Research methodology and different research approaches

A research plan is crucial in understanding the aims and objectives of the study as it describes the proposed research’s principal elements: how and what will be researched. It is a broader term than research methods as it is broad and not specific (Punch and Punch, 2005). This consists of the following parts:

  • Aim and objectives in clear and precise terms.
  • Background of the study and its significance.
  • Progress report.
  • Preliminary studies.
  • Research methodology.
The "Research Onion" Source: Saunders, Philip and Thornhill (2009)
The research onion. (Source: Saunders, Philip and Thornhill, 2009)

Research approaches

Researches can be of any of the following approaches described as under:

Qualitative study

A qualitative study is also known as ethnographic research. It studies things in their natural settings, attempting to interpret them. It involves the studied use and collection of a variety of empirical materials- a case study, personal experience, introspective, life story, interviews, observational history, interaction and visual texts (Denzin and Lincoln, 1994: 2). The major factors researchers keep in mind during this type of research are inductive reasoning, development of hypotheses, attitudes, processes and beliefs of the people. However, the shortcomings of qualitative research are that it is broad, vague and inclusive (Merriam, 2009).

Descriptive study

Descriptive study, as the name suggests, describes the attitudes and behaviours observed during the investigation. This approaches in many ways converse of experimental research with respect to advantages and disadvantages. It takes place in a natural, real-life setting (Vander Steop and Johnson, 2008). The main aim of descriptive research is to discover new facts about a situation, people, activities or events, or the frequency with which certain events occur. Descriptive research can be conducted using a range of methods like surveys and correlation studies to explore the relationship between variables (Cormack, 2000, p. 213).

Correlation study

Correlation study is one where variables and parameters are related to one another and information is systematically integrated as theories begin to develop (Cohen et al, 2007; p. 16). The main interest in conducting a correlation study is to observe whether two or more variables covary and if so, to establish the directions, magnitudes and forms of the observed relationships (Border, 2006; p.99). In this type of research, there is no attempt to manipulate variables, but observe them as it is.

Causal-comparative study

The casual comparative study typically involves comparing two groups on one dependent variable (Lodico et al, 2010). It is used to explore the reasons behind existing differences between two or more groups.

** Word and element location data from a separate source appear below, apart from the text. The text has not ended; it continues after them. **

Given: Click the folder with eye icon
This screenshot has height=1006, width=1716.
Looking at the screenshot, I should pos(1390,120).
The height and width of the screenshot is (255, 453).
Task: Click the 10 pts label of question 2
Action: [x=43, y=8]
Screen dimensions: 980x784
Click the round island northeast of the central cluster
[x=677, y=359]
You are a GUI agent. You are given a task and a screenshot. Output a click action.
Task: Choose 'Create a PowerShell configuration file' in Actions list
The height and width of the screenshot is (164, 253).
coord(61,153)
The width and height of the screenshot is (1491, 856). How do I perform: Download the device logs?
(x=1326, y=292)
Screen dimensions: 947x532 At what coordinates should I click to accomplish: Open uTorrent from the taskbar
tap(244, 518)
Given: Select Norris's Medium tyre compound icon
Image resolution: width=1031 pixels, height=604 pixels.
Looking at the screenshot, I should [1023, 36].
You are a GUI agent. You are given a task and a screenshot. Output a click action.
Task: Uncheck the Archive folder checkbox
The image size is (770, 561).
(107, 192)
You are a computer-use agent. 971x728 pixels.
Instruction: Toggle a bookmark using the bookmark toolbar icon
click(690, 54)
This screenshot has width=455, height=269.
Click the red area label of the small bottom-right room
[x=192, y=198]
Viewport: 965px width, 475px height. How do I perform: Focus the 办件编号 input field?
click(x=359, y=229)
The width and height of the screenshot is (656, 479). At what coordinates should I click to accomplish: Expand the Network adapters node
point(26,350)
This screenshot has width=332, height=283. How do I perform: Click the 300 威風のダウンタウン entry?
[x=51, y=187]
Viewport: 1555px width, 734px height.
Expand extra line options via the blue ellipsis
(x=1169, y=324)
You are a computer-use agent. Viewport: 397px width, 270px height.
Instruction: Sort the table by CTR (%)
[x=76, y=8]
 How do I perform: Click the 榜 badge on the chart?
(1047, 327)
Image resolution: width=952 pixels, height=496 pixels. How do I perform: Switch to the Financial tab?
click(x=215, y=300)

In this sense, it is quite similar to correlation research (Johnson, 2005). It serves as a bridge with descriptive and correlation designs on one end and the experimental designs yet to be considered on the other (Goodwin and Goodwin, 1995, p. 43). The investigation begins by noticing a difference within a set of people.

Experimental study

An experimental study is the easiest type of research. The research is distinguished by three main characteristics: calculation of an independent variable, the related variables are all held consistent and the calculation of the independent variable is observed on the dependent variable.